Here are three tips for effectively managing interoperability in a multi-vendor UC environment and user experience across platforms and vendors.

1. Gain deep visibility into your UC systems.

Make sure your UC environment not only interoperates with all the other platforms but also across the entire technology stack. For this, you need a monitoring tool that can provide visibility into the entire technology ecosystem, including applications, operating systems, hardware/servers, user devices, network infrastructure, and session border controllers.

For instance, let's say you want visibility into the performance of your Skype for Business application. To really get the full picture, you need to know what is happening on the desktop, across your network, and on the server that's running the UC application. That way, when a problem does arise, you'll be able to trace it to its exact origin quickly and with just a few clicks. You'll know that the fan is running hot on a particular user's machine. Or that the user is downloading "Game of Thrones" while simultaneously trying to video conference and participate in an online meeting. These are the sorts of variables that can negatively impact the user's experience. But with proper performance management, you'll know exactly where the problems are and how to resolve them.

2. Look for a performance management solution that's compatible with most UC systems.

A good performance management tool will enable you to see across all of your various UC technologies and make sure everything is working as expected and users are having a good experience. This is vital because your various UC platforms aren't able to see each other.
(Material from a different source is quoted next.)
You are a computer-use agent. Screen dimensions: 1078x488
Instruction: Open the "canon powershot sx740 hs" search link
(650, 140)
For instance, when employees make calls to each other, how do you troubleshoot calls that cross platforms? Between Microsoft and Cisco or Avaya for example? Having an end-to-end view of the conversation for a cross-vendor call saves a great deal of time and headaches by quickly finding the root cause of the problem and isolating where the responsibility lies.

What's more, having multiple monitoring solutions for multiple systems is expensive and labor intensive. You want a single solution that cuts across all vendors. Additionally, you must ensure that any provider you consider is certified on the current versions of all major UC platforms and that the provider keeps its certifications up to date.
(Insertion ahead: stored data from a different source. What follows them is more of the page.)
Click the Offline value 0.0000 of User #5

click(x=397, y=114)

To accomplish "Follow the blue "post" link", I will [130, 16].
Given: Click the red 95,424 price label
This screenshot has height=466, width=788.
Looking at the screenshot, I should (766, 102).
3. Connect with customers.

Most UC platforms work pretty well if they're operating in a single-vendor environment. But at some point you'll need to communicate with people outside your organization -- specifically, with your customers. That means your monitoring tools should offer coverage of not only those UC systems that touch internal employees but also those that you use to communicate with your customers. This is crucial because most UC providers offer one system for the corporate communications environment and a completely separate system for customer engagement. You need a performance-management solution that bridges the gap in a single solution.

In our digital era, companies need a UC environment that can interoperate horizontally across different vendors and platforms, and vertically up and down the technology stack. They need the ability to interoperate between their internal communication systems intended for employees and their external communication systems intended for customers. To thrive in this new digital age, you need a single end-to-end monitoring and performance management solution that truly can do it all.